Bit-band Cortex M3 - fast bit modifications in RAM explained

Hi, I've done a video explaining bit-band functionality on Cortex M3 or M4 processors. I also compare compiled assembler outputs for AVR and ARM achitecture. I hope someone will find this interesting. I have also another interesting content on my YouTube channel. Let me know what you think.

Interesting, I was just reading about this today as I poured over Cortex-M7 documents. Cortex-M7/M7F do not support bit-banding.

I thought that perhaps the Arduino core internal libraries might use that technique for the DUE or ZERO for reading/writing I/O. But considering the issues regarding interrupts occurring during the bit-band process (race conditions) and the fact that GPIO might lay above the bitband permitted region, I imagine the coders decided to play it safe.

Thank you very much for sharing.

ODwyerPW:
But considering the issues regarding interrupts occurring during the bit-band process (race conditions)

Bitband operations are atomic, not only at the instruction level, but also at the bus access level. That means they're even atomic with respect to DMA.

Mostly bit banding is not used for gpio because the gpio peripherals have their own equivalent features that are at least theoretically more powerful and easier to use.

Expanding on the previous comments, the GPIO ports on ARM chips usually have "set bit" and "clear bit" registers that operate similar to bit-banding, but can (for example) set or clear multiple bits at one time.
I've always sorta wanted to write a bit-banding based implementation of digitalWrite/digitalRead; it's not immediately obvious whether it could be "better" than a GPIO based implementation in some way. (although frankly, the current Due implementation of digitalWrite/Read is not-at-all limited by the raw IO speed, but rather by other inefficiencies. (sigh.))

(although since CM0 and CM0+ do not generally support bit-banding (and apparently not the M7 either?), the problem is less interesting.)

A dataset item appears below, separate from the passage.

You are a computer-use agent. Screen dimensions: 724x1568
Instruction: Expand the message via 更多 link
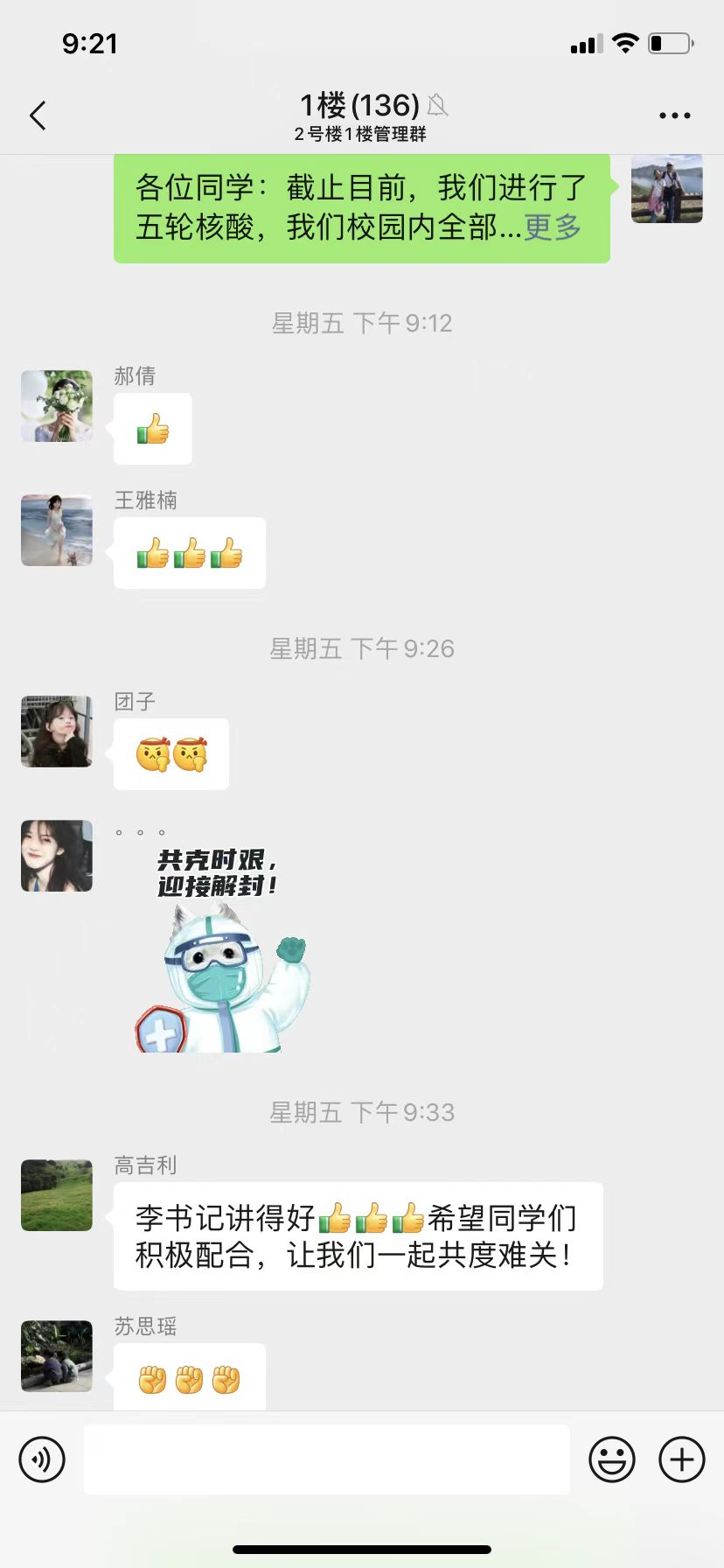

(as far as I can guess, bit-banding was introduced in CM3 specifically to compete with the fast bit-access instructions available on many 8bit CPUs. But it's never really caught on.)

hubmartin:
Hi, I've done a video explaining bit-band functionality on Cortex M3 or M4 processors. I also compare compiled assembler outputs for AVR and ARM achitecture. I hope someone will find this interesting. I have also another interesting content on my YouTube channel. Let me know what you think.

https://www.youtube.com/watch?v=h78DyF1NOio

You article is very helpful and appreciated , however , can you supply a link to code only?
I know it is in the video , but have not figured out how to copy just the code text, sorry.

I am looking into implementing SPI on PIO and it was suggested that bit banging may work.

Thanks
Jim

  • im about to set up a buffer in the bit band region, how can i tell if another part of code uses the address space?

  • Is it safe to assume if during runtime the addresses are set to 0x0 then they are not used?

  • are all register addresses set to zero on reset and then setup as needed?

with.JPG
without.JPG

images from
Yiu, Joseph. The Definitive Guide to ARM® Cortex®-M3 and Cortex®-M4 Processors.

great book with details on most subjects

  • im about to set up a buffer in the bit band region, how can i tell if another part of code uses the address space?

Huh? It doesn't matter...

  • Is it safe to assume if during runtime the addresses are set to 0x0 then they are not used?

Probably not.

  • are all register addresses set to zero on reset and then setup as needed?

Definitely not; register initial contents will be as described in the datasheet, and NOT only zero. There's a section in the datasheet (called "Register Mapping") for each peripheral showing the post-reset state. For example, the RTT "mode register" resets to 0x8000.
I'm not sure what this has to do with bit-banding, though.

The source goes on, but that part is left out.